Precisamos não cair nesse simplismo, que às vezes alguns porta-vozes da juventude utilizaram, de criticar os outros movimentos porque eles fazem diferente. O diferente é bom; não precisamos ser todos iguais. Mas o importante é que estejamos dispostos a criar condições para todos lutarmos juntos, porque as conquistas de tarifa zero, de melhoria nos transportes, de moradia e universidade para todos só serão possíveis se todas as formas demobilização popular se organizarem para enfrentar o poder do outro lado.

“A classe trabalhadora que está dentro da fábrica não precisa de Facebook; ela utiliza outros métodos”

IHU On-Line – O movimento social recebeu muitas críticas após a eleição do governo Lula, entre elas, a de ter sido cooptado pelo Estado. Como o senhor recebe as críticas feitas aos movimentos sociais, inclusive ao MST, de terem sido cooptados pelo Estado?
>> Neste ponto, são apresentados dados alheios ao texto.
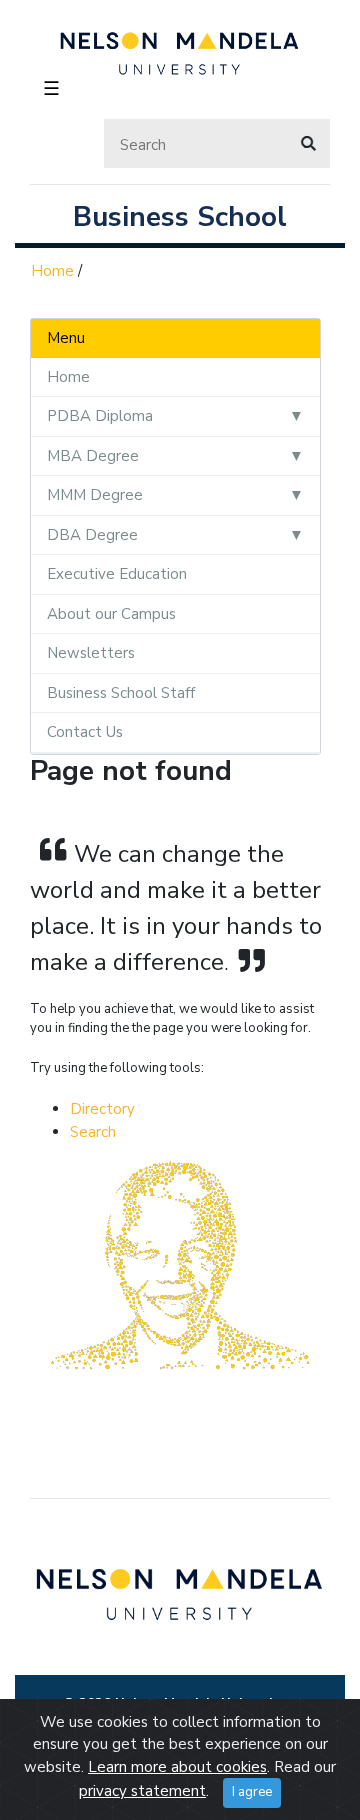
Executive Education (117, 574)
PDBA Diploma (100, 416)
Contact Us (85, 732)
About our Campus (111, 614)
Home (52, 271)
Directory (102, 1109)
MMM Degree (95, 495)
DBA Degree (92, 535)
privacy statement (142, 1791)
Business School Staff (121, 693)
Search (93, 1132)
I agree (252, 1792)
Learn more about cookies (177, 1767)
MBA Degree (93, 456)
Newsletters (91, 653)
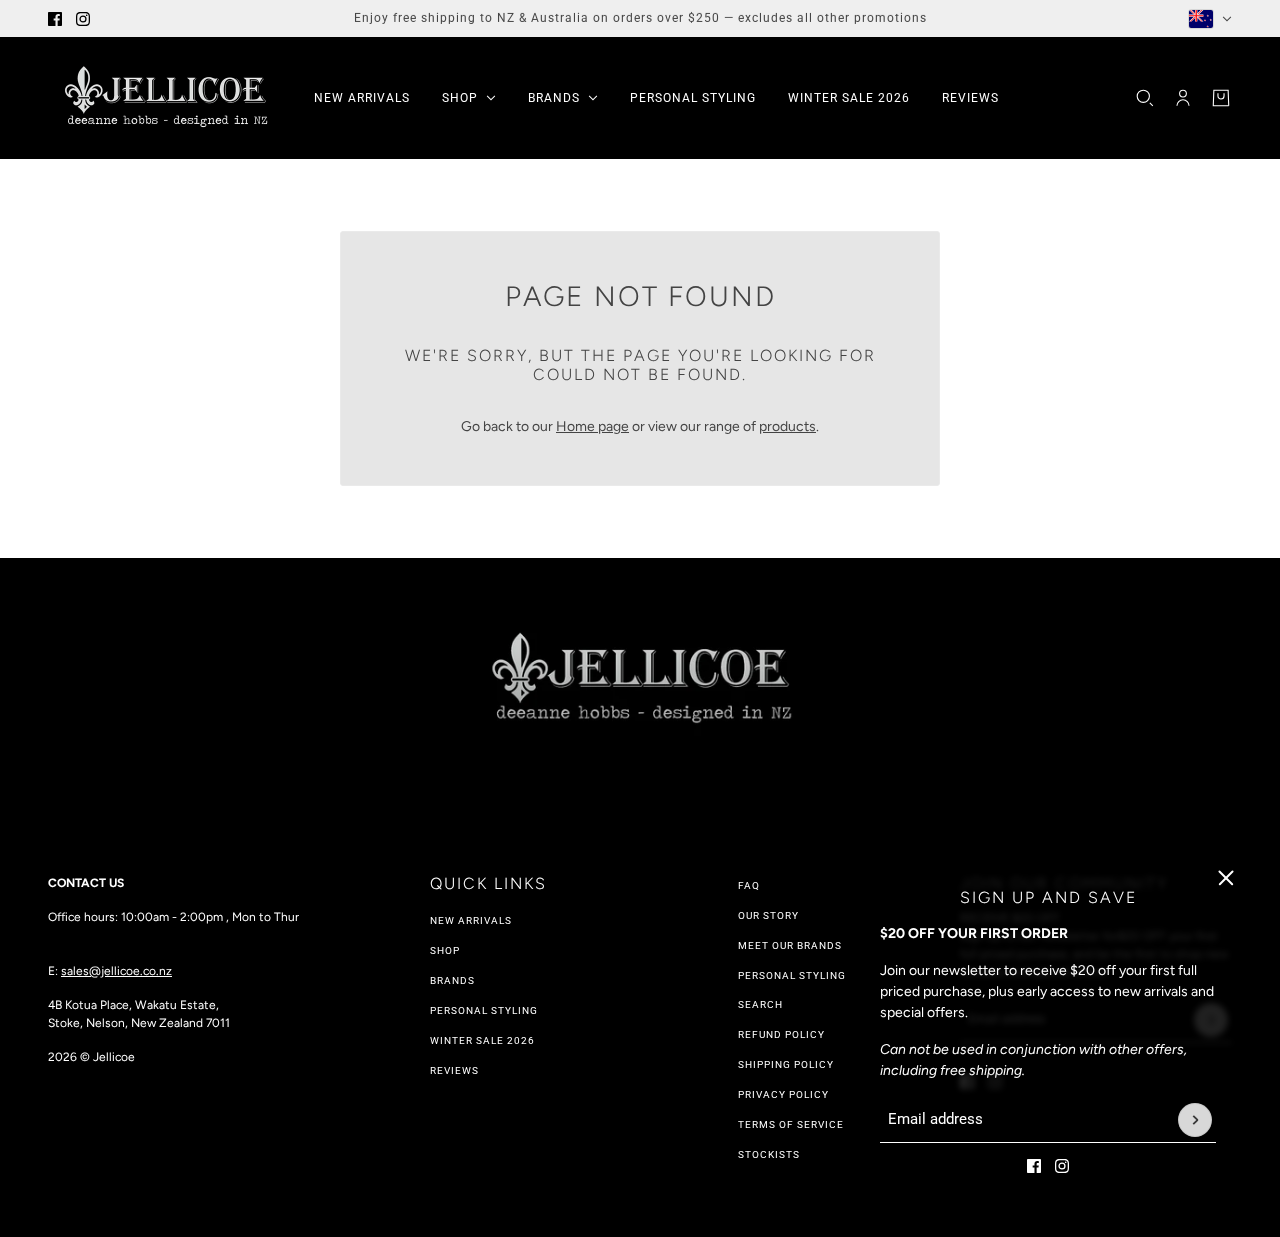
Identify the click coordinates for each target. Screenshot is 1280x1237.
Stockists (769, 1154)
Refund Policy (781, 1034)
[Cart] (1221, 98)
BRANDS (452, 980)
João Pedro Stédile – É evidente que, dentro do movimento sindical, dos movimentos sociais, houve deslocamento de lideranças que tinham feito a luta de classes antes para assumir cargos públicos, mas isso não é problema nenhum. Ao contrário. As lideranças que se propuseram a trabalhar no governo não só têm o direito legítimo de fazer isso como contribuem para melhorar o governo. Porém, não é aí que devemos fazer a crítica. O problema está quando um movimento social se subordina aos governos, e aí cada um que faça a sua avaliação. Nós do MSTassumimos, como princípio organizativo, que todo movimento social deve ser autônomo quanto ao governo, ao Estado, às igrejas, aos partidos. Isso não quer dizer que não vamos nos relacionar. Ao contrário, nós temos de nos relacionar, mas temos uma linha política própria, metas próprias, formas de organização próprias.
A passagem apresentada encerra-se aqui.